Initially, state officials had noted that the five regions would be able to enter phase two of reopening on the morning of Friday, May 29. However, Governor Cuomo stated on Thursday afternoon that might not be the case after all, prompting county leaders to express frustration over the lack of communication and clarity. The lack of official guidance from the governor’s office caused confusion amongst both New York business owners and lawmakers alike.
Fortunately for many involved, the governor’s delay in beginning phase two was short-lived. The green light came about 13 hours later than expected, but at least it was given. That said, not every business expected to be included in this second stage was permittted to open. Offices, real estate businesses, in-store retail, vehicle sales and rentals, commercial building management businesses, and hair salons were allowed to reopen their doors.
The reopening is not without restrictions for these businesses, as barber shops are not allowed to trim customers’ beards and offerings like nail services, eyebrow threading and waxing, facials, and cosmetic application are not allowed for the time being.

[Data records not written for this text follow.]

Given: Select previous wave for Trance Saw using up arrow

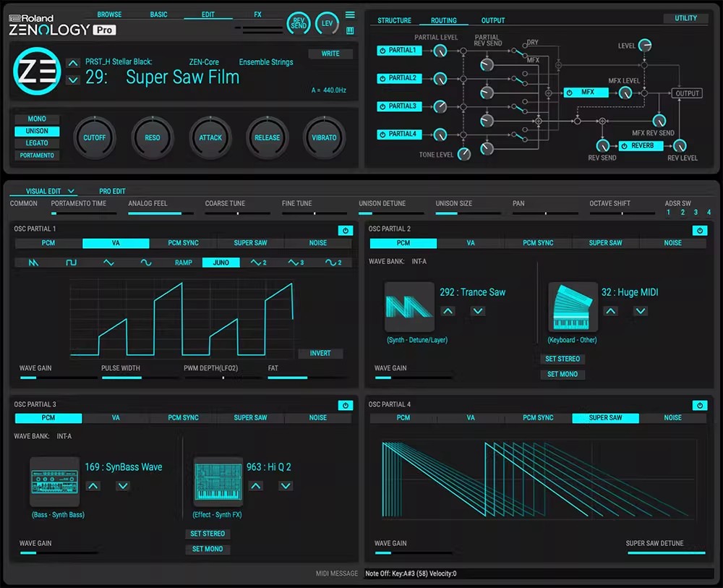Looking at the screenshot, I should 448,311.
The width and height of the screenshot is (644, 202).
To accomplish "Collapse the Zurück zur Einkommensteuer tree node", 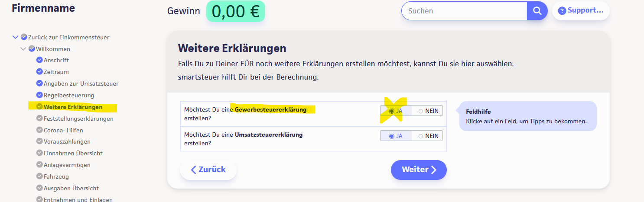I will pyautogui.click(x=16, y=37).
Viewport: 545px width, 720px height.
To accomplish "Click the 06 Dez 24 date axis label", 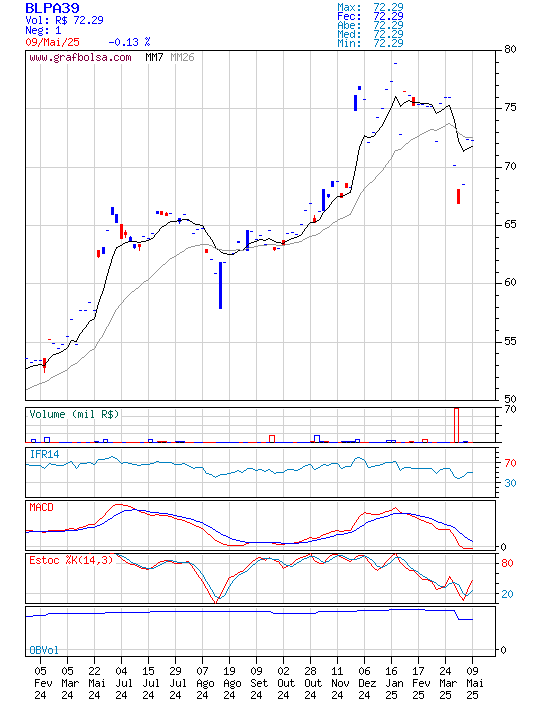I will (x=366, y=683).
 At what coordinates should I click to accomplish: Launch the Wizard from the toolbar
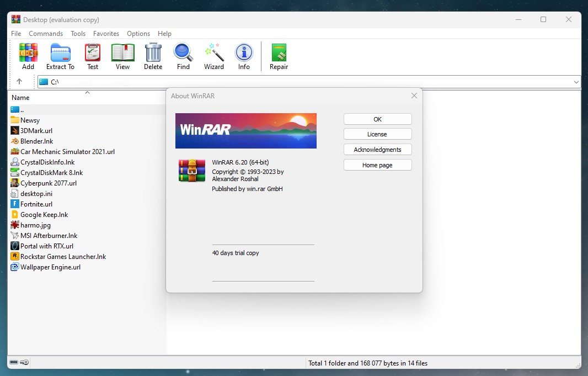[213, 55]
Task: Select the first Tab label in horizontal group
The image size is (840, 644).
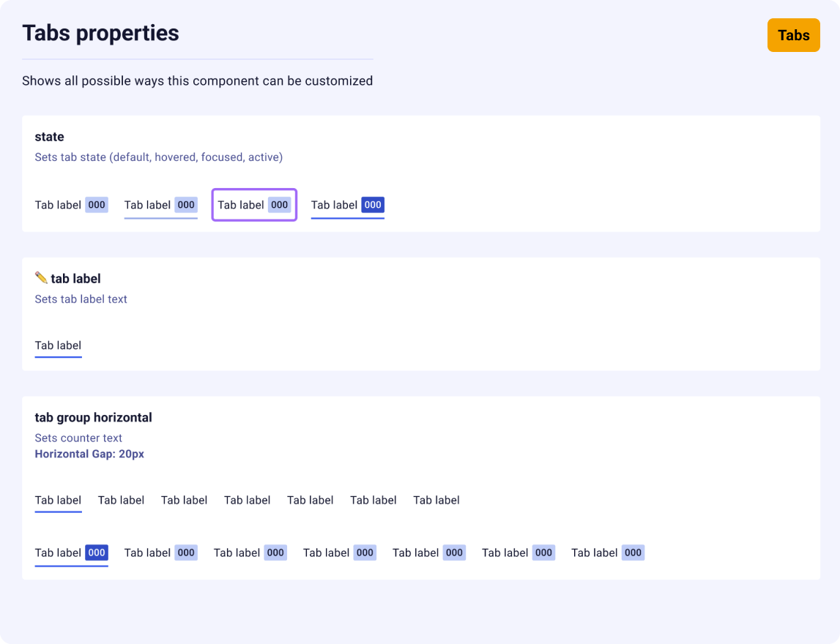Action: pos(58,500)
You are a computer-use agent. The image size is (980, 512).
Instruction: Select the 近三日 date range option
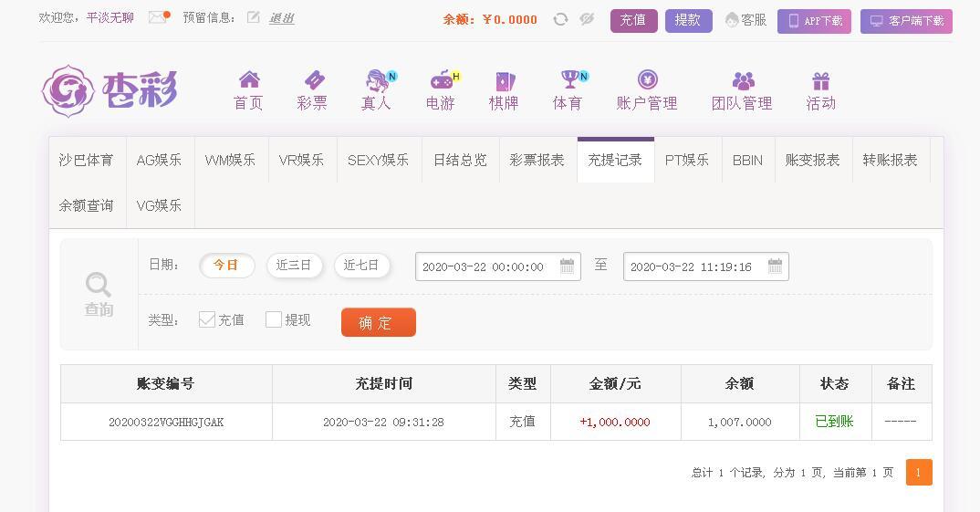click(x=294, y=265)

And while some area malls had expected to be given the go-ahead, indoor shopping malls are required to remain closed. Since only 33% of retailers have the mobile technology to show consumers available inventory online, the continued closure of shopping centers may have drastic consequences. The same can be said, however, of allowing a large number of consumers to gather in close quarters.
Dental offices were also initially kept off the list of permitted businesses, but Governor Cuomo clarified that dentists can reopen starting on Monday, June 1. Of course, all reopening businesses must develop a reopening plan and follow health guidance from the state.
As of now, nine out of 10 New York regions have met the criteria for reopening. Not surprisingly, New York City’s high infection rate makes it the state’s one holdout. New York City Mayor Bill de Blasio has predicted that their reopening won’t start to roll out until at least mid-June. But for now, upstate is leading the way. Whether the final two phases will proceed as planned remains to be seen.